Solution for mean field families: derivation

  • We will optimize wrt each \(q_j(\mathbf{Z}_j)\) in turn.

  • For \(q_j\), the lower bound (to be maximized) can be decomposed as \[\begin{align*} \mathcal{L}(q) & = \int \prod_k q_k \left\{\log p(\mathbf{X}, \mathbf{Z}) - \sum_k \log q_k \right\}d\mathbf{Z}\\ & = \int q_j \underbrace{\left\{\int \log p(\mathbf{X}, \mathbf{Z}) \prod_{k\neq j} q_k d\mathbf{Z}_k\right\}}_{\mathbb{E}_{k\neq j}\left[ \log p(\mathbf{X}, \mathbf{Z}) \right]} d\mathbf{Z}_j - \int q_j \log q_j d\mathbf{Z}_j + \text{const}\\ & = -\text{KL}\left(q_j \| \tilde{p}(\mathbf{X}, \mathbf{Z}_j) \right) + \text{const} \end{align*}\]

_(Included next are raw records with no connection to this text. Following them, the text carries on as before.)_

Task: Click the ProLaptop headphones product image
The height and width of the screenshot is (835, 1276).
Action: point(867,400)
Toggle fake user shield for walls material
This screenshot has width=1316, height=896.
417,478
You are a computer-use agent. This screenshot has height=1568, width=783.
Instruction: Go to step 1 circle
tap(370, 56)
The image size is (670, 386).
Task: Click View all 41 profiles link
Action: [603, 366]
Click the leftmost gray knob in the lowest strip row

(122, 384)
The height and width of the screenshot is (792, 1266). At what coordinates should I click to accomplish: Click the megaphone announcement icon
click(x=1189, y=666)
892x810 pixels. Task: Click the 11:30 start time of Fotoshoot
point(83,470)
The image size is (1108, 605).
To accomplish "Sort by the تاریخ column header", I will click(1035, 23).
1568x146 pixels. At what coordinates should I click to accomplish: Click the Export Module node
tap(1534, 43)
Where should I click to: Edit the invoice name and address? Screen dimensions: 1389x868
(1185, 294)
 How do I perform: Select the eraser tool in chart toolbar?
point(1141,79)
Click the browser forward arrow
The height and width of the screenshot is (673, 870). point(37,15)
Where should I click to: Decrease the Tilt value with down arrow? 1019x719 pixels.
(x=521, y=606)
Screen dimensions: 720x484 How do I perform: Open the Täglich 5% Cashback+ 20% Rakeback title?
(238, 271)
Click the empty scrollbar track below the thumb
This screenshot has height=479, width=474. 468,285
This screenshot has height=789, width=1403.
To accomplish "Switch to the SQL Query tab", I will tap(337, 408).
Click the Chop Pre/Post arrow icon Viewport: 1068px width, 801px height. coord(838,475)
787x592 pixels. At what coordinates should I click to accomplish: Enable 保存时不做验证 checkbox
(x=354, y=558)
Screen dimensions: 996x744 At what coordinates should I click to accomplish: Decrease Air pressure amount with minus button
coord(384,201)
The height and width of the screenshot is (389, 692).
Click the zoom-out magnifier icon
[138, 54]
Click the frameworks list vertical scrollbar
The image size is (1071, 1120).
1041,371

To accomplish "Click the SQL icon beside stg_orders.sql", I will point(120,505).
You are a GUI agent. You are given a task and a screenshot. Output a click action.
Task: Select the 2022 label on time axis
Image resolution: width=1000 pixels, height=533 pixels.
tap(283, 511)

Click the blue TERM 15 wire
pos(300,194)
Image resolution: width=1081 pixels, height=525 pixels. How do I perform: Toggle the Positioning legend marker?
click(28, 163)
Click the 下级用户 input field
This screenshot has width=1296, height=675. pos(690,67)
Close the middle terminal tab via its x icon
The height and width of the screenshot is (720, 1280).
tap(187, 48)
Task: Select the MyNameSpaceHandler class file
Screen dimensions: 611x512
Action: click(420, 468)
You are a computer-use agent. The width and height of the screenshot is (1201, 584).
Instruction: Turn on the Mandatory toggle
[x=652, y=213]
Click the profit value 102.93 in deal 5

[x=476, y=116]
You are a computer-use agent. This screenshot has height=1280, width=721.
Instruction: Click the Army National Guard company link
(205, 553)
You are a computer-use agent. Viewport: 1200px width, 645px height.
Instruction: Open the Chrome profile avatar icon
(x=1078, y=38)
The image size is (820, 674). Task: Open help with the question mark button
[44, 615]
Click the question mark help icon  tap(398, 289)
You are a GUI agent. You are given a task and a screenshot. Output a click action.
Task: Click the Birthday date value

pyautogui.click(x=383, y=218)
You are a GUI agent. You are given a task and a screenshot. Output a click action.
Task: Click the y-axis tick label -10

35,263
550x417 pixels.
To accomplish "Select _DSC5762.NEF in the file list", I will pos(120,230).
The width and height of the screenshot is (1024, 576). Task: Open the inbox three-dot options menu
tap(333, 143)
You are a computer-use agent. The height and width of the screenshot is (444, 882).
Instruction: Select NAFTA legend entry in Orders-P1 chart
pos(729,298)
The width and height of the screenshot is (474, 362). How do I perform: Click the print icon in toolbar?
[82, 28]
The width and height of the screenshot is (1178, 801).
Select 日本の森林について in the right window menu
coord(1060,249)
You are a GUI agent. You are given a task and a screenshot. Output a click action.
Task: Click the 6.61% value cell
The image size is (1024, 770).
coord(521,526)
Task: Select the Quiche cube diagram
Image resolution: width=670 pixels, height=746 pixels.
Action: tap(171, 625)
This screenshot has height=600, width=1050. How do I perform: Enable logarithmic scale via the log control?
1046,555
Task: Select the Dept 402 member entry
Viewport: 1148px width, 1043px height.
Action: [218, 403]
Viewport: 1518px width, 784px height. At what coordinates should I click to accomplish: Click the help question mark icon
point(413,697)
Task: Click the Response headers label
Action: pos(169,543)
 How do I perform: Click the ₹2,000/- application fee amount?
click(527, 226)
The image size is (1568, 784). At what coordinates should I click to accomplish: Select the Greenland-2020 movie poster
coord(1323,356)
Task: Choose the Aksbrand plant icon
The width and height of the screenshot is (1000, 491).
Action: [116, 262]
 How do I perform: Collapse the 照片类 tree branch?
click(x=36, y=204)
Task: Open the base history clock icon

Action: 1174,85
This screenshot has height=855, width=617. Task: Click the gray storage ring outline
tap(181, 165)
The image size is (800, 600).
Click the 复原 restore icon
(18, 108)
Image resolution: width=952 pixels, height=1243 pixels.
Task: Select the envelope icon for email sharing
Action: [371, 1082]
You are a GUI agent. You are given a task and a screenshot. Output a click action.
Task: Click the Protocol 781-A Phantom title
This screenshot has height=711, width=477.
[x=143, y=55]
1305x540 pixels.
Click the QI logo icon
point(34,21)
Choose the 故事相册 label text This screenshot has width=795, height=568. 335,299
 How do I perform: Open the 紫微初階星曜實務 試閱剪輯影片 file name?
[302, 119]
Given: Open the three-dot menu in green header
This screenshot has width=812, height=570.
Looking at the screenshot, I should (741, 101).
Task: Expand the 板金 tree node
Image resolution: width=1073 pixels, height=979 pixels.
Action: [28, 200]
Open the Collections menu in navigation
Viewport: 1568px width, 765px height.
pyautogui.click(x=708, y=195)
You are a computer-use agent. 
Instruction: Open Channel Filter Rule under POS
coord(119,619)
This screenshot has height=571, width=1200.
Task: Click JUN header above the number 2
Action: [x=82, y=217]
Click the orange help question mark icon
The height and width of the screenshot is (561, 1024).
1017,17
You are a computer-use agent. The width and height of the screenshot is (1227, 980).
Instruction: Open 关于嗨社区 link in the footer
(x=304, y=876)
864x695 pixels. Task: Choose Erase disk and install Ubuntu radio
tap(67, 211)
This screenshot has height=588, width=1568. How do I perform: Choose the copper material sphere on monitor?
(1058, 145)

    • Here the new distribution \(\tilde{p}(\mathbf{X}, \mathbf{Z}_j)\) is defined as \[ \log \tilde{p}(\mathbf{X}, \mathbf{Z}_j) = \mathbb{E}_{k\neq j}\left[ \log p(\mathbf{X}, \mathbf{Z}) \right] + \text{const} \]

Solution for mean field families

  • A general expression for the optimal solution \(q_j^*(\mathbf{Z}_j)\) is \[ \log q_j^*(\mathbf{Z}_j) = \mathbb{E}_{k\neq j}\left[ \log p(\mathbf{X}, \mathbf{Z})\right] + \text{const} \]

    • We can only use this solution in an iterative manner, because the expectations should be computed wrt other factors \(q_k(\mathbf{Z}_k)\) for \(k \neq j\).
    • Convergence is guaranteed because bound is convex wrt each factor \(q_j\)
    • On the right hand side we only need to retain those terms that have some functional dependence on \(\mathbf{Z}_j\)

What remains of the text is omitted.